課題要件 | YMOの思い出を綴った本文抜粋から、「1980年NHK-FM「サウ」以降「そ』から数曲をピックアップ.」までの範囲を、両端を含めて一字一句変えずに出力せよ。

本文抜粋 |
***

YMOと”教授”の思い出

2023/4/4 Tue

Art is long,life is short.

中学生の時だったか.
「Yellow Magic Orchestra」つまり「YMO」を知ったのは.

世の中はアイドル全盛期.
その中で異色の存在,異色の音楽,異色のファッション.
興味を持たずにいられなかった.

そして聴いてしまったあるラジオ番組.

1980年NHK-FM「サウンド・オブ・ポップス」にて,糸井重里司会,YMOの三人をゲストに5夜連続で曲紹介&トークを繰り広げるという放送があった.

この番組は大反響を呼び,その後も数回再放送された.
もちろん“エアチェック”
録音した120分のFUJIのカセットテープを何度も何も聴きまくった.

第1夜は「ソリッド・ステイト・サヴァイヴァー」「テクノポリス」など,ブレイク(当時こんな言葉はない)曲の紹介.

第2夜は細野さん特集.

「はっぴぃえんど」「ティン・パン・アレイ」時代の話から始まり,YMO結成前のアルバム『トロピカル・ダンディー』『泰安洋行』『はらいそ』から数曲をピックアップ.

トロピカル・ダンディー

泰安洋行

はらいそ

当時は「何これ?全然テクノとちゃうやん」と全くイミフ.
だがしかし.今となってはどれもこれも魅力的でCDも買った.

アジア放浪中,雑踏を眺めながら,ウォークマンでこれらのエスニック系ミュージックを聴くのは至福だった.

いずれにせよ,売れっ子アイドルへの曲提供など,細野さんが当時の邦楽に与えた影響は凄まじい.
そして...YMO最後のメンバーになってしまった.

第3夜はユキヒロ特集.

大大ヒット曲「ライディーン」(♪今日の~仕事は辛かったぁ~)
「サディステックス」および「サディステック・ミカバンド」時代の話.

武蔵美中退,そしてファッションデザイナー...など,YMOのイメージ作り(人民服もどき)に一番貢献していたユキヒロ.
さらに磯釣りが趣味とか,
全く浸透しなかったが,糸井重里に付けられた「ホバークラフト・ユキヒロ」というニックネームが秀逸だった.

そして紹介されたアルバム『サラヴァ!』

サラヴァ!

こいつがもう空前絶後の名盤で,今でも週に一度は聴いている.
後半はソロ・アルバム『音楽殺人』の紹介もあったかな.
ここからは一気にテクノっぽくなり,そして回帰していく.

そして第4夜は教授.

***

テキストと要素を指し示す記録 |
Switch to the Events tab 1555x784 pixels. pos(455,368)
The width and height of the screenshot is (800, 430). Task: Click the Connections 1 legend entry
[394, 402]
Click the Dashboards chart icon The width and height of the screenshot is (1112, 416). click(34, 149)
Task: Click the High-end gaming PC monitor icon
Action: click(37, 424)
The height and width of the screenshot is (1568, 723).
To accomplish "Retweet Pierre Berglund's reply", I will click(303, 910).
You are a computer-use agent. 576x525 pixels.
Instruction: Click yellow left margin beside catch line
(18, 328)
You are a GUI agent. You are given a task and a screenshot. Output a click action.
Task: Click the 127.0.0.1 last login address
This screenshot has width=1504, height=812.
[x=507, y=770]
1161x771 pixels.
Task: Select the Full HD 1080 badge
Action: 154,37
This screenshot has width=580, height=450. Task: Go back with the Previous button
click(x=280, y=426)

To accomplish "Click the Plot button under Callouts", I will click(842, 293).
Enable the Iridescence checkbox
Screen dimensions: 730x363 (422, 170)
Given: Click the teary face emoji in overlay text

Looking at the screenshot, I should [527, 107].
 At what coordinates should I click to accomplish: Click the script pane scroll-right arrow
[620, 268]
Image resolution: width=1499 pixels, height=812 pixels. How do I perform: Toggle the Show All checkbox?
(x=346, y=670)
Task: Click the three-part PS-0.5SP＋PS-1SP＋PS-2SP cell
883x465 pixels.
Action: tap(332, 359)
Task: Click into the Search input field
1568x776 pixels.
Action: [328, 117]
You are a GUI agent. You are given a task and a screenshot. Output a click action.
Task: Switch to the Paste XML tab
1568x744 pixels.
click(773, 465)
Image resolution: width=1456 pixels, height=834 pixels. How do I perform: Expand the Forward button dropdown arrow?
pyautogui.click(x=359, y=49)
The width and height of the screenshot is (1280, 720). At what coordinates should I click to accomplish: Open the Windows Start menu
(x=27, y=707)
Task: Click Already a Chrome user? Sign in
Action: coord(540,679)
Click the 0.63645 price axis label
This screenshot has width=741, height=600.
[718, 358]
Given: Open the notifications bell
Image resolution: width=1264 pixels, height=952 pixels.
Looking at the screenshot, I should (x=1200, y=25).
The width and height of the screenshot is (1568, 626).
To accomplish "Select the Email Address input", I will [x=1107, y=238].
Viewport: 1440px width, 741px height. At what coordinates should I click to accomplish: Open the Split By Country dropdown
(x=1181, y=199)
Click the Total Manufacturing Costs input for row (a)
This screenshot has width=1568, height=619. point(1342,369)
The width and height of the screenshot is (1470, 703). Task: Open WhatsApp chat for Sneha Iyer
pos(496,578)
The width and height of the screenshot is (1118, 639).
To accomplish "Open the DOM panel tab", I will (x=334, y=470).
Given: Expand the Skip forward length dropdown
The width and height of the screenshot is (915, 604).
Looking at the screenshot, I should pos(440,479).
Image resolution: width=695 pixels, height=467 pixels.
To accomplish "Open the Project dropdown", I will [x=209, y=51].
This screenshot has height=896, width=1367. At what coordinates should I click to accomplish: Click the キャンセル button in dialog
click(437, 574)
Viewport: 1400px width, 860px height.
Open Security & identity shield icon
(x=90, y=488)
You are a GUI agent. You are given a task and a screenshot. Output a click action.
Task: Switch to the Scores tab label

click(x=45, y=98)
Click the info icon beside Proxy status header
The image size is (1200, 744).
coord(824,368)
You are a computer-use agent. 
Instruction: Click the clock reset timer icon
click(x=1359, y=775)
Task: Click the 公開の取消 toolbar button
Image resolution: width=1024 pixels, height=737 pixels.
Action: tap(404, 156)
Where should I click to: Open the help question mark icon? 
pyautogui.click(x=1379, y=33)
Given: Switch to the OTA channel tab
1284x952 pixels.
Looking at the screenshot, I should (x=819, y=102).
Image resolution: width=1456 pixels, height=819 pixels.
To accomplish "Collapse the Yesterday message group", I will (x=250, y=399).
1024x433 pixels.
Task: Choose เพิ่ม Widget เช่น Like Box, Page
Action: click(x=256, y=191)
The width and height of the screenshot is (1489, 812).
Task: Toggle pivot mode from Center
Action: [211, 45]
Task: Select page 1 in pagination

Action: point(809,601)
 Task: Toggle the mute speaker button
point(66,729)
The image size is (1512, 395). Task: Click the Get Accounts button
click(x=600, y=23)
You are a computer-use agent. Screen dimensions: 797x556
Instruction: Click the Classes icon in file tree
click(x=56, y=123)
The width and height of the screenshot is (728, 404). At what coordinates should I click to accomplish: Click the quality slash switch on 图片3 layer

***

出力結果 |
1980年NHK-FM「サウンド・オブ・ポップス」にて,糸井重里司会,YMOの三人をゲストに5夜連続で曲紹介&トークを繰り広げるという放送があった.

この番組は大反響を呼び,その後も数回再放送された.
もちろん“エアチェック”
録音した120分のFUJIのカセットテープを何度も何も聴きまくった.

第1夜は「ソリッド・ステイト・サヴァイヴァー」「テクノポリス」など,ブレイク(当時こんな言葉はない)曲の紹介.

第2夜は細野さん特集.

「はっぴぃえんど」「ティン・パン・アレイ」時代の話から始まり,YMO結成前のアルバム『トロピカル・ダンディー』『泰安洋行』『はらいそ』から数曲をピックアップ.